I've tested this a bit when I was implementing it. I got the best results with spherical_distance_itc (but cosine similarity itc was very similar).

I kept the softmax itm loss too in my final loss. I decided to optimize the softmax though since it doesn't behave that well with logits and it felt better to "cap" it's effect. Mostly kept it in because I had spent the time implementing it... :)

https://github.com/pixray/pixray/blob/5a640eb56446072e41d3b885c3a082cd71588882/Losses/BLIPLoss.py

return (spherical_distance_itc + itm_loss) / 2

https://github.com/samedii/perceptor/blob/master/perceptor/losses/blip.py

        image_embeddings, image_encodings_itc = self.model.encode_images(images)
        return (
            self.model.image_text_captioning_spherical_distance(
                image_encodings_itc, self.encodings
            ).mean()
            * 0.9
            + self.model.image_text_retrieval_probabilities(
                self.tokenized_texts, image_embeddings
            ).mean()
            * 0.1
        )

I'm getting good results with only BLIP models like this (without any CLIP models involved)

LiJunnan1992 commented 2 years ago

Interesting!

I guess the itm_head without softmax can indeed make optimization difficult because the logit is unbounded.
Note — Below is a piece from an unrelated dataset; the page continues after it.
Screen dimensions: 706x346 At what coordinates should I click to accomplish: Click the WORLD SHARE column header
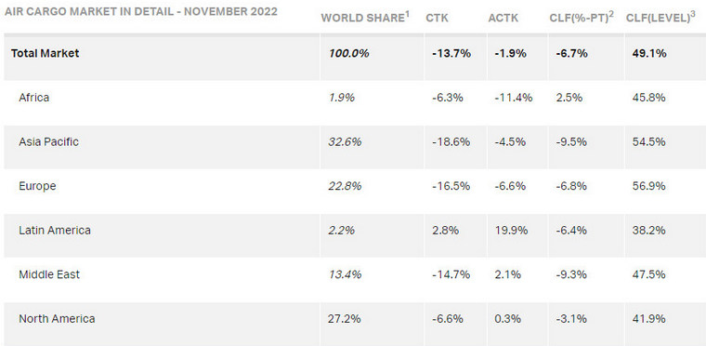click(365, 17)
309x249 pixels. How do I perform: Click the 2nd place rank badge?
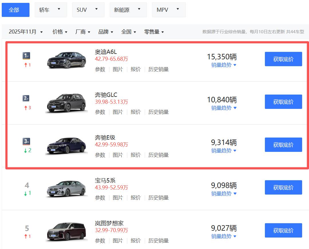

The itc_loss could provide some complementary signal that regularizes the itm_loss.

btw, I wrote 'itc' to represent the 'image-text contrastive' loss during pre-training :)

samedii commented 2 years ago

Very interesting indeed, thanks for letting us try out your work! :) Yes, I'm also hoping it will sometimes improve things but it's of course very hard to evaluate if it's working that way

I see, then I was fooled! :D Will change that